■ Task to carry out:
Copy the lines of the records word for word, beginning with the line containing "The height and width of the screenshot is (685, 844)." and continuing through the line containing "1280x720 pixels. tap(1240, 45)".

(Word and element pointing entries)
★ ★ ★ ★

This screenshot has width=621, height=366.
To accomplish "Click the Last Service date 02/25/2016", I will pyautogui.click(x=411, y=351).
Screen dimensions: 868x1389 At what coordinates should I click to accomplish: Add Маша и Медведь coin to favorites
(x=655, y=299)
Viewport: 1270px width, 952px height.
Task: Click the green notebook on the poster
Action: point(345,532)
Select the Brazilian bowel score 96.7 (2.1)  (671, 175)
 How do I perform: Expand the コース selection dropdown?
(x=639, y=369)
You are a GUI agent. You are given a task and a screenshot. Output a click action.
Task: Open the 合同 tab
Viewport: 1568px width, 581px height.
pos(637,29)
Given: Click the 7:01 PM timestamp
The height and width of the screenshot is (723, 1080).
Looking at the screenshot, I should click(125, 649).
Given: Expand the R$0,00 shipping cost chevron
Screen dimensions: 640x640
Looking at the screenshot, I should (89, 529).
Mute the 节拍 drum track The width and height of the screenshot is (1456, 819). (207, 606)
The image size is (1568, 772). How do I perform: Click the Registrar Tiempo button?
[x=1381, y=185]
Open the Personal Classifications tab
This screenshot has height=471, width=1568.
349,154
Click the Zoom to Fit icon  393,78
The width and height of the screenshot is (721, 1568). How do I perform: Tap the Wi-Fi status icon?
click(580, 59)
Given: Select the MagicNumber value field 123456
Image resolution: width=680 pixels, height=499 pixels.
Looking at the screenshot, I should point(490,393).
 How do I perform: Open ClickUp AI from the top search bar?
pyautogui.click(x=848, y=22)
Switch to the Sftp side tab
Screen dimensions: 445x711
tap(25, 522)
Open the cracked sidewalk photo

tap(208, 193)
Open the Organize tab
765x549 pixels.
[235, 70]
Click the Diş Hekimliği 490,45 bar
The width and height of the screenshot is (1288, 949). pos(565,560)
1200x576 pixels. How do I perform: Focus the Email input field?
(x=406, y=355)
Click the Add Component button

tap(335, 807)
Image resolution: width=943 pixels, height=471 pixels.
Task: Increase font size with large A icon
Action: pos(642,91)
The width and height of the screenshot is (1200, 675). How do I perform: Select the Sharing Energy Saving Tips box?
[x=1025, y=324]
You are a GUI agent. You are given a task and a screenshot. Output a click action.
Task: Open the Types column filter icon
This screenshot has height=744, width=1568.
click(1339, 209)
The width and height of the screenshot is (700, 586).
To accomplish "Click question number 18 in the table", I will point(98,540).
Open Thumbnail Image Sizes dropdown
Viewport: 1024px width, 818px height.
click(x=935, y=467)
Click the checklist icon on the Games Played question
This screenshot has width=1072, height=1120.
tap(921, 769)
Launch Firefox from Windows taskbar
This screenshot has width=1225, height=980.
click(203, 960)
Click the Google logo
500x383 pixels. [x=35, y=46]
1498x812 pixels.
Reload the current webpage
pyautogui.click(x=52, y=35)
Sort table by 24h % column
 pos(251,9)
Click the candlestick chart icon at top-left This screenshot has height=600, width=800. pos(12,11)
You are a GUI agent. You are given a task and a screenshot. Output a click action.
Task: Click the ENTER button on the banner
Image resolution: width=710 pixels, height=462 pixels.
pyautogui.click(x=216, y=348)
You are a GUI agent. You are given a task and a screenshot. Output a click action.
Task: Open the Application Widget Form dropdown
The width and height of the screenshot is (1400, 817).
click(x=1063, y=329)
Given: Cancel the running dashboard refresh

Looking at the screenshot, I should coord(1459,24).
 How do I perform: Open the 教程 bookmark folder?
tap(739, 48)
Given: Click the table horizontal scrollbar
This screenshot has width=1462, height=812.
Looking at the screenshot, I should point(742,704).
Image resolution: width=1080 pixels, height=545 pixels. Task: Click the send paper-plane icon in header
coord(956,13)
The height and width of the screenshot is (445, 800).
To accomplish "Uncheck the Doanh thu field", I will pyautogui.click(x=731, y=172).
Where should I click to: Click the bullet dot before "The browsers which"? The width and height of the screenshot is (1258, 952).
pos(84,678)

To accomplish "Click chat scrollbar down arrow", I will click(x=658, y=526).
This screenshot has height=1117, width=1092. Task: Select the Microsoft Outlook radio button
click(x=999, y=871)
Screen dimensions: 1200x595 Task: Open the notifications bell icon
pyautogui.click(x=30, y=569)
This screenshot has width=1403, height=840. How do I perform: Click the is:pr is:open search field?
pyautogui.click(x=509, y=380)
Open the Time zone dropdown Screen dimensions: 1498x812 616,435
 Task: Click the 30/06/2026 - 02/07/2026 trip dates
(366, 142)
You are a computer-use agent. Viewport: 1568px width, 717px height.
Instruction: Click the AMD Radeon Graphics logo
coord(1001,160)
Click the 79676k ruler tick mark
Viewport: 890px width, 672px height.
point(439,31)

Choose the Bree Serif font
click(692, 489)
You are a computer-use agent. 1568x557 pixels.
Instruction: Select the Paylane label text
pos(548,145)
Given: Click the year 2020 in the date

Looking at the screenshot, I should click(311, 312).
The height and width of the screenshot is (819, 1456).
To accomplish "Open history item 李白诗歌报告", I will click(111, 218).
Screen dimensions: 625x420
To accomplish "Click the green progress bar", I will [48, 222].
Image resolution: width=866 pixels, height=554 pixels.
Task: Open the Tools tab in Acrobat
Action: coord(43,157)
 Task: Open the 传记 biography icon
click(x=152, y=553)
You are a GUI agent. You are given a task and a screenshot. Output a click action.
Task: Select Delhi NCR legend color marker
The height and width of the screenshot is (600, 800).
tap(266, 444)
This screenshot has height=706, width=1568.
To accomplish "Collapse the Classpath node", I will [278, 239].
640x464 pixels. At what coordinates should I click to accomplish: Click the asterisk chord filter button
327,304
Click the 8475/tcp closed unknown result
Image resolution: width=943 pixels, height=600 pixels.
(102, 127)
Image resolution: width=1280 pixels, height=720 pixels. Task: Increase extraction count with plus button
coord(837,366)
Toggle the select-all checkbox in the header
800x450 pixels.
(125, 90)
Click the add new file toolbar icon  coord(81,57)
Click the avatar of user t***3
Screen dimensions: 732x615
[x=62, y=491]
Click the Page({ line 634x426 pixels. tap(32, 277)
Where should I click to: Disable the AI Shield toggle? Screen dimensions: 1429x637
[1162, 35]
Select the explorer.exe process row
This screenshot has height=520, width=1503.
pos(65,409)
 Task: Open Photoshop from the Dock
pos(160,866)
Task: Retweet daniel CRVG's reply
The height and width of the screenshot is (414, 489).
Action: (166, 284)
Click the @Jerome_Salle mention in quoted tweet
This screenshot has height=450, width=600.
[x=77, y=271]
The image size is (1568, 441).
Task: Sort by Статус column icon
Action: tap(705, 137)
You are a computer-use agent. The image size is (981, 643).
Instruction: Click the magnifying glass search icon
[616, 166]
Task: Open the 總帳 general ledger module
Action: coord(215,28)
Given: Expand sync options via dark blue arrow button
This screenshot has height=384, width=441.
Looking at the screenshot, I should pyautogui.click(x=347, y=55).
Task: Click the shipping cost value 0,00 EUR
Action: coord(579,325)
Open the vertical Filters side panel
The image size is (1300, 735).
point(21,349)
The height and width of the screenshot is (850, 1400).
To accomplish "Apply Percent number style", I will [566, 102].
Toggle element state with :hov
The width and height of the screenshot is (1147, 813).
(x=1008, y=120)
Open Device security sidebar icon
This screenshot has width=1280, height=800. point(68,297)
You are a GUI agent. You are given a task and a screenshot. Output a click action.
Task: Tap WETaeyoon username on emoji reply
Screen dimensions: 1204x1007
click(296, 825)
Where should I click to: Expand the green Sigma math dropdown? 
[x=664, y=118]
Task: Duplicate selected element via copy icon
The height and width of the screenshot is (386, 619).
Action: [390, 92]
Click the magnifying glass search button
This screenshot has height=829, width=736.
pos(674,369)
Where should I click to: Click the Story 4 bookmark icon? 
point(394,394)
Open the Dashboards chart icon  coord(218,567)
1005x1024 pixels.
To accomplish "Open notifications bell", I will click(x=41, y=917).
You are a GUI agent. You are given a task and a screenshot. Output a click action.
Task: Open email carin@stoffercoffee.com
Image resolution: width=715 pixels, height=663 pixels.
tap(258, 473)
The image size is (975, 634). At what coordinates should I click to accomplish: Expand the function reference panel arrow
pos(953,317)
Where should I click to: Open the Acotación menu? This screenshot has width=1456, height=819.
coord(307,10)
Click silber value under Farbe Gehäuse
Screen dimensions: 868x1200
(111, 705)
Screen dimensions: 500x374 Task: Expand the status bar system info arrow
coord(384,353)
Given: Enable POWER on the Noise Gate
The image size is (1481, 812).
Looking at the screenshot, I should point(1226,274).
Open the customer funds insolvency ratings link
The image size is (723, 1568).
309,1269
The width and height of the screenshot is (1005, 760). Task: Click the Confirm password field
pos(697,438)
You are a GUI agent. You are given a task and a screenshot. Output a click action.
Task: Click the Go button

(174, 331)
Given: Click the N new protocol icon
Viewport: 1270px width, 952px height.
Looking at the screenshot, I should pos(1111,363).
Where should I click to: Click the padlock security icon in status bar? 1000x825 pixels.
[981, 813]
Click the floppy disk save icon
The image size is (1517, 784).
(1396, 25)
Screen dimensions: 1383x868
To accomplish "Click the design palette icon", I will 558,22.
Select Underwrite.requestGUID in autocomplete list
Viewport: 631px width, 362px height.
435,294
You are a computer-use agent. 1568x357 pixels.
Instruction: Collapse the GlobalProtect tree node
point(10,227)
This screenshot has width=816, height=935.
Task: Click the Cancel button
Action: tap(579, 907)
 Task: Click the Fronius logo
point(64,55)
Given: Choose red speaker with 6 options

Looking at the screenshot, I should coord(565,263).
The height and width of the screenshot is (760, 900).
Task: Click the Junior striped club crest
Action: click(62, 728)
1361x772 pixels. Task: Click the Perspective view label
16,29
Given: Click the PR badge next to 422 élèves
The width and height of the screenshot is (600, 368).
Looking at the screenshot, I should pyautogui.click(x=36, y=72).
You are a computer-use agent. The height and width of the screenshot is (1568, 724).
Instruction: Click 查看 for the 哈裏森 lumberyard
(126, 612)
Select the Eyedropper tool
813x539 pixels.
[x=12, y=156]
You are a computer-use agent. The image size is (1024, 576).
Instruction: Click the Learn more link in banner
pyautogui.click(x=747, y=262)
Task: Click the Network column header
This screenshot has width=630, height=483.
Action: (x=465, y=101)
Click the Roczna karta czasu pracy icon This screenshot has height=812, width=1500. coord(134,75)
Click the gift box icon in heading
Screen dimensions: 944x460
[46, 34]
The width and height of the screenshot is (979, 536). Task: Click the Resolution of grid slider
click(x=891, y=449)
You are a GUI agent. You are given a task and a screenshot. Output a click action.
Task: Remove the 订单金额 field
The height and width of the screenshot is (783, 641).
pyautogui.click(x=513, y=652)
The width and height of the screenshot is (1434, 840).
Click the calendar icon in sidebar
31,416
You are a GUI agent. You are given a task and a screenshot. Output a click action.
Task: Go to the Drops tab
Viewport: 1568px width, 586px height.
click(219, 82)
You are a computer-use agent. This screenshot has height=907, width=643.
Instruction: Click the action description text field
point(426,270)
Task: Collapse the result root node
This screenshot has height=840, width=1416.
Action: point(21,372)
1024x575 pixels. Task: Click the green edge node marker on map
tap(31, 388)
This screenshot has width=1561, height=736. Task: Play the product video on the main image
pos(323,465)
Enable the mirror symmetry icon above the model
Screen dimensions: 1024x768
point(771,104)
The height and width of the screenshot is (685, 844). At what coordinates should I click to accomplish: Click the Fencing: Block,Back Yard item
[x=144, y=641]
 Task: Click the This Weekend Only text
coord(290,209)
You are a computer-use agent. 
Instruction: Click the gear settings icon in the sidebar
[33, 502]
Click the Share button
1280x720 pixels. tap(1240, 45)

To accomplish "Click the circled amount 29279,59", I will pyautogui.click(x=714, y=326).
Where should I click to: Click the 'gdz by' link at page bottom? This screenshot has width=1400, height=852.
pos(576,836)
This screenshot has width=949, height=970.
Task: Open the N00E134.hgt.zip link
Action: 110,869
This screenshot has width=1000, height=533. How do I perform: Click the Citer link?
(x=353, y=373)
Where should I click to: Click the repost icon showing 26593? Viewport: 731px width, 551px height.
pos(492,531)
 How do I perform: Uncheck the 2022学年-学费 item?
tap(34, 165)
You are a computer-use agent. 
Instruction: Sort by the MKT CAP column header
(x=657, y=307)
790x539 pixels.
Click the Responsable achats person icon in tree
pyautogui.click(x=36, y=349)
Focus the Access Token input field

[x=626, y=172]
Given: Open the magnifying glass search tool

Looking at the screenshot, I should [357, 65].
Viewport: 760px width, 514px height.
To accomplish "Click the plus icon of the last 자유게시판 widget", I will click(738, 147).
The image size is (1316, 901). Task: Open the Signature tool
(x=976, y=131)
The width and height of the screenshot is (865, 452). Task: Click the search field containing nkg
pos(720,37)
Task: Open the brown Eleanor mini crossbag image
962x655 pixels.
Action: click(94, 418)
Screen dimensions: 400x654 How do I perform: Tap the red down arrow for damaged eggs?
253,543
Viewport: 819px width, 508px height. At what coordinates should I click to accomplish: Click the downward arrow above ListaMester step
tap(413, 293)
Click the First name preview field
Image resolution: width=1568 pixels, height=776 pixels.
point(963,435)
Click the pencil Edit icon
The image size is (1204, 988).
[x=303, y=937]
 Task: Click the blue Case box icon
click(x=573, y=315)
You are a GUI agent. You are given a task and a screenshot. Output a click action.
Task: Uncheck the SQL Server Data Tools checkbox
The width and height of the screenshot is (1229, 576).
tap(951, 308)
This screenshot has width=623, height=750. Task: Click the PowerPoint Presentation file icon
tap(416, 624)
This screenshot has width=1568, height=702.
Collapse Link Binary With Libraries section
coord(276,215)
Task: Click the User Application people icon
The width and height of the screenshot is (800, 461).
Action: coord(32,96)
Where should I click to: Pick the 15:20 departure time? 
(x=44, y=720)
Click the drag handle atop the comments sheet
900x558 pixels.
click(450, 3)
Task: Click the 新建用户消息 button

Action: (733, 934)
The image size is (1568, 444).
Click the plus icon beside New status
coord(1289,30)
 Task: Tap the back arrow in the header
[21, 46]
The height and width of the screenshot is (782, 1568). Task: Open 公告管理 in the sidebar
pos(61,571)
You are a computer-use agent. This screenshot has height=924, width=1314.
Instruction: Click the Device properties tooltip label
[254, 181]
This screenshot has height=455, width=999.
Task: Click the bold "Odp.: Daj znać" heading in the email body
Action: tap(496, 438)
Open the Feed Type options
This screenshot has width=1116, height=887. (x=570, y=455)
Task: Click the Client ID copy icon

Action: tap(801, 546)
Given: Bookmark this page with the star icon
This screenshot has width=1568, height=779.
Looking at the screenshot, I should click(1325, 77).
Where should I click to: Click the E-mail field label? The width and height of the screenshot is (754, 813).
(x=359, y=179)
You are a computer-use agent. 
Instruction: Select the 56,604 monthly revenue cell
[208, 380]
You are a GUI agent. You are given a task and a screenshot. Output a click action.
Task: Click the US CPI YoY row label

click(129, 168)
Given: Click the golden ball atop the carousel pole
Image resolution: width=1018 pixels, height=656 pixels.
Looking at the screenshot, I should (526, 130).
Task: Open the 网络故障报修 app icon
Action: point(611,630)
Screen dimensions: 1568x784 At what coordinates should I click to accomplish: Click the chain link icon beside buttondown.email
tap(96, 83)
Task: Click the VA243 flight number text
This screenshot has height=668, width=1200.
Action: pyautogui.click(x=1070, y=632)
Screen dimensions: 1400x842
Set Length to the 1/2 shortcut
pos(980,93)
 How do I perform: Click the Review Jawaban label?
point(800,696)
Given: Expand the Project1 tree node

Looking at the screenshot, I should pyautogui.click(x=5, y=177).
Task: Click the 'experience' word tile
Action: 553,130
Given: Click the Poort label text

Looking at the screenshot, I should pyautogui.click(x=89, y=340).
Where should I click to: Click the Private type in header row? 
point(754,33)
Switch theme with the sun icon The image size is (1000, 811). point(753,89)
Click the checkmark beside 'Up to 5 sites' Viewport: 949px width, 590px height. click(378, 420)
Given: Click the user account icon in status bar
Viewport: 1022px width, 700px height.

★ ★ ★ ★

■ Right answer:
The height and width of the screenshot is (685, 844). At what coordinates should I click to accomplish: Click the Fencing: Block,Back Yard item
[x=144, y=641]
 Task: Click the This Weekend Only text
coord(290,209)
You are a computer-use agent. 
Instruction: Click the gear settings icon in the sidebar
[33, 502]
Click the Share button
1280x720 pixels. tap(1240, 45)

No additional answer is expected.